Brian Lehrer: Don, let me leave it there because you put a lot on the table and we're up against the end of the segment. Thank you for all of that. Akash, he was mentioning you but I should remind everybody that this story was jointly reported by Akash Mehta from the news organization, New York Focus, and WNYC and Gothamist reporter, George Joseph. I'll let you each reply and then we're going to be out of time. Obviously, we will continue to follow the situation at Rikers Island. Akash, what were you thinking?
Akash Mehta: Great. I just want to clarify one thing, which is that the reason we're focusing on flight risk is not because George and I think that. That's not an opinion of mine and George, that's the law. That's the only permissible reason for judges to set bail including on violent felonies. It's true that there are differences between different boroughs. On bail eligible cases in Manhattan, it's about 56% of the time that judges set it, whereas in Brooklyn it's about 47%. What we're seeing across the city is that judges are setting bail at far, far, far higher rates than the data shows that people are likely to actually return to court, which shows that they are violating the law.
The last thing I'll add is that prosecutors are also requesting bail in cases which are not flight risks. One thing that was interesting is that three times in the last two weeks, we have seen prosecutors or court spokespeople on record, press spokespeople, saying that the severity of the charges or the risk to the public is the reason that they're requesting or setting bail, including the Bronx DA said this to my colleague, Sam Mellins when he reported on prosecutors last week. The Brooklyn DA, Eric Gonzalez, had said this. Of course, spokesman said this to me and George. What this shows is that they are brazenly-- The press spokespeople are admitting to violating the law, which just shows how little this law is understood.
Brian Lehrer: George, 30 seconds. Last thought.

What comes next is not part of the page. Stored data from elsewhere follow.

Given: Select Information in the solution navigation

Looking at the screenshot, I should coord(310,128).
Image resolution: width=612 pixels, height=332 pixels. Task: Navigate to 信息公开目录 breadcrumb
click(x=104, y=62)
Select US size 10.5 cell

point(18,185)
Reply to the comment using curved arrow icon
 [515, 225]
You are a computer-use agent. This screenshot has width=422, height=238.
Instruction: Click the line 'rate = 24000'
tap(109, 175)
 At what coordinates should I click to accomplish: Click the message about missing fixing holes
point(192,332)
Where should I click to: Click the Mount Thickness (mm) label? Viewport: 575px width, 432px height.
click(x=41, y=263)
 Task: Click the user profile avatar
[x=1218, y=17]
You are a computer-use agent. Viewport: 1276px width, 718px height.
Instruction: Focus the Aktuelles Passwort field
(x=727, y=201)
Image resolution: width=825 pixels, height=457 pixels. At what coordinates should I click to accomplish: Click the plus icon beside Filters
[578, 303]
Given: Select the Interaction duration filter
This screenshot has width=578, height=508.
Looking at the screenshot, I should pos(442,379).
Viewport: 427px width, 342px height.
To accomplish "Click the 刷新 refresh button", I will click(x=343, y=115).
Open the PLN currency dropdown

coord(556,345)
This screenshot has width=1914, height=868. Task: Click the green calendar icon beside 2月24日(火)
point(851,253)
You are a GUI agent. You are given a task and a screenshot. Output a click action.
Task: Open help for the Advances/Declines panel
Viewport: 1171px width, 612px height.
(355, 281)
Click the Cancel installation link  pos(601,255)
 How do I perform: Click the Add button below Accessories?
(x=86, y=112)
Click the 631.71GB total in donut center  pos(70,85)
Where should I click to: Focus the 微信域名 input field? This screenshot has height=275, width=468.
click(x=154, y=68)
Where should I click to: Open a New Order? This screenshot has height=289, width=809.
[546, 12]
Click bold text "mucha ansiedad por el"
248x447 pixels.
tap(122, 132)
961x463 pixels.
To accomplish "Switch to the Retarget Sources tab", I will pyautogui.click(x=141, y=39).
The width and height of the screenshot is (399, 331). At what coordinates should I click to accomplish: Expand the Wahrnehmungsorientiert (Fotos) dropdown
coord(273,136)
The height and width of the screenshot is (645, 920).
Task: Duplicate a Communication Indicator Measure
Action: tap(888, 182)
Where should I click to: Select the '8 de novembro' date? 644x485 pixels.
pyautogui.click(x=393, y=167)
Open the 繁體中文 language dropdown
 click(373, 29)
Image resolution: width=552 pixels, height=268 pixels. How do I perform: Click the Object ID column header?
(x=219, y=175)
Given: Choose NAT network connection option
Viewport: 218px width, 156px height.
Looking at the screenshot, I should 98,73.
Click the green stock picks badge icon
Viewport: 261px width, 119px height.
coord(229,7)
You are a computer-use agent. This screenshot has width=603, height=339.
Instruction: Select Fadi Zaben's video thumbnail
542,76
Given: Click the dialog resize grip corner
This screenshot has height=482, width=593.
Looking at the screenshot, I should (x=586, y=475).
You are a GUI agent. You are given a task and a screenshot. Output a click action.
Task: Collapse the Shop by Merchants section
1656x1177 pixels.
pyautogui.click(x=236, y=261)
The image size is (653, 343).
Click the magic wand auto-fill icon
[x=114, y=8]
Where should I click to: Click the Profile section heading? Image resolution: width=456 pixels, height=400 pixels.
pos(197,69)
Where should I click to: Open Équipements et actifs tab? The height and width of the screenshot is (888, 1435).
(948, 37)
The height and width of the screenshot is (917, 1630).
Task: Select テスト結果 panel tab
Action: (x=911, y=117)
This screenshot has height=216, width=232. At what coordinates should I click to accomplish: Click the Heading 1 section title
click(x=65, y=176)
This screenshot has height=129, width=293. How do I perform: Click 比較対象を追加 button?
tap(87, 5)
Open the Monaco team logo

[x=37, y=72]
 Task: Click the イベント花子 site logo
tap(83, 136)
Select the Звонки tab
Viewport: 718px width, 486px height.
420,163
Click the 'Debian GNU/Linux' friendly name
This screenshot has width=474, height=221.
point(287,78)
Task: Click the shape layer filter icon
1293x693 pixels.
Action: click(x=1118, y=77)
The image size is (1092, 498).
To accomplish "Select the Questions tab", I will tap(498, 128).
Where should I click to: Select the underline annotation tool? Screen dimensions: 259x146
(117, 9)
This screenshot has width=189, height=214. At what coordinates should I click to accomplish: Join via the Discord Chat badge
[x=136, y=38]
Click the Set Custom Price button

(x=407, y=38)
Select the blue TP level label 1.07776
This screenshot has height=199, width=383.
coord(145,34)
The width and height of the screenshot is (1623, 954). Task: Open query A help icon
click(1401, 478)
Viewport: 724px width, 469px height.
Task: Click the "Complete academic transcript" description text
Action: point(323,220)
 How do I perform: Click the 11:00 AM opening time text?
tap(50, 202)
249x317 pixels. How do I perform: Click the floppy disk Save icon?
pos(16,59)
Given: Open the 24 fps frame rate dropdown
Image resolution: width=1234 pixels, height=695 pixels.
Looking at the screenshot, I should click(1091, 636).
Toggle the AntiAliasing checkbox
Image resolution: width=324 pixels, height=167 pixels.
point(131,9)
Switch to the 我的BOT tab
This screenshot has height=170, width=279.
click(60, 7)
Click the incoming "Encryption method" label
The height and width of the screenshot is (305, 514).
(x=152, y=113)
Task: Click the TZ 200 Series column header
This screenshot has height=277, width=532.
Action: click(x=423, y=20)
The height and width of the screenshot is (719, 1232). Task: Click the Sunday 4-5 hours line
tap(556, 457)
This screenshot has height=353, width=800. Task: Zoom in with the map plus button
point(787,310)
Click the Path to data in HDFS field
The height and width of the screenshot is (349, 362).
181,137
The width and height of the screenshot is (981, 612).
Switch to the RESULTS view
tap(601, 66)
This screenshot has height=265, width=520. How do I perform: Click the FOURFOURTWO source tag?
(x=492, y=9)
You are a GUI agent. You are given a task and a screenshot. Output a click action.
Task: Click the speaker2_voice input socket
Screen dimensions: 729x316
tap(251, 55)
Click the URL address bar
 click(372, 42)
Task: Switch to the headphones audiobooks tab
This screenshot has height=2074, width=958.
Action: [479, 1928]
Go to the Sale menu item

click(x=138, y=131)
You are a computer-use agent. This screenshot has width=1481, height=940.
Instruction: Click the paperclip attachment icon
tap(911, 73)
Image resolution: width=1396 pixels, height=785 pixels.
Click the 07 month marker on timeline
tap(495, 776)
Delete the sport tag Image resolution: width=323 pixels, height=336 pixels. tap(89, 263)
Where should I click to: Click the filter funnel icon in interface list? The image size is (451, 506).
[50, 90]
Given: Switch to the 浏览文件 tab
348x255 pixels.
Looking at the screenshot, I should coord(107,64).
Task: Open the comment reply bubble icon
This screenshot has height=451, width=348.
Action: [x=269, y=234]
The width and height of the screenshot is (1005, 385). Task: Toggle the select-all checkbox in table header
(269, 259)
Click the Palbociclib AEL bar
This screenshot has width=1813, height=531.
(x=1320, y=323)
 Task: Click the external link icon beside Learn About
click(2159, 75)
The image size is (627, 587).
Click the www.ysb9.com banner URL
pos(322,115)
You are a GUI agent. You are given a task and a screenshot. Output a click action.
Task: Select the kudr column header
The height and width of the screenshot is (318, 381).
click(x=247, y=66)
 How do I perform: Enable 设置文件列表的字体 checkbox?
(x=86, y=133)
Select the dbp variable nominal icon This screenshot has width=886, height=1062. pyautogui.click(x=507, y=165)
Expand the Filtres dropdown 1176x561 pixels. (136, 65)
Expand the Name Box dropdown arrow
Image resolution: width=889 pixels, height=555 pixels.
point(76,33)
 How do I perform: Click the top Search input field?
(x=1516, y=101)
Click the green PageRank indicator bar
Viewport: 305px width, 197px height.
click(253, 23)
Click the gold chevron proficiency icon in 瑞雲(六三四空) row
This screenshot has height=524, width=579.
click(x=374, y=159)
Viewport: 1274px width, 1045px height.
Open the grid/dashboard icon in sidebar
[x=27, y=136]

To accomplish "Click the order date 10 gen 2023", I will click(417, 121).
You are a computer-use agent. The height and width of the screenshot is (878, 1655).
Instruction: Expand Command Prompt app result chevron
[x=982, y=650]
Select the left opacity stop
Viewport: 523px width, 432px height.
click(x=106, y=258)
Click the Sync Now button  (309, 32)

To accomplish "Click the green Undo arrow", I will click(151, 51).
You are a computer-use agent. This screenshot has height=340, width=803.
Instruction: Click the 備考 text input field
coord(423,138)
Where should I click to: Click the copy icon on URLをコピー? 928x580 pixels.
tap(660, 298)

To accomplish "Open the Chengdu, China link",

George Joseph: Brian, I would say that even for very violent crimes such as murder and that sort of thing, there can be, in the city's assessment, flight risk associated with that. It's not like if you were to follow the law as it stands, there would be no more pretrial detention. There seems to be continually a conflation between the flight risk issue and the public safety issue. If advocates like the caller want to change the law to account for public safety like in other states, they should push for that, but we can only report on what the law actually says versus how it's being followed, not on how someone would want the law to theoretically be followed.
Brian Lehrer: George Joseph from WNYC and Gothamist, Akash Mehta from the news organization, New York Focus. Their joint article which you can read on Gothamist is called Crisis At Rikers: How NYC Judges Fueled An Increase In The City's Jail Population. Thanks to both of you and callers from the various points of view and the various aspects of this system, thank you all for calling in. George and Akash, thanks.
Akash Mehta: Thank you.
George Joseph: Thank you, Brian. We missed you at softball season this year.
Brian Lehrer: [chuckles] Next year.
George Joseph: [chuckles] Okay.
Brian Lehrer: Spring training. Brian Lehrer on WNYC. More to come.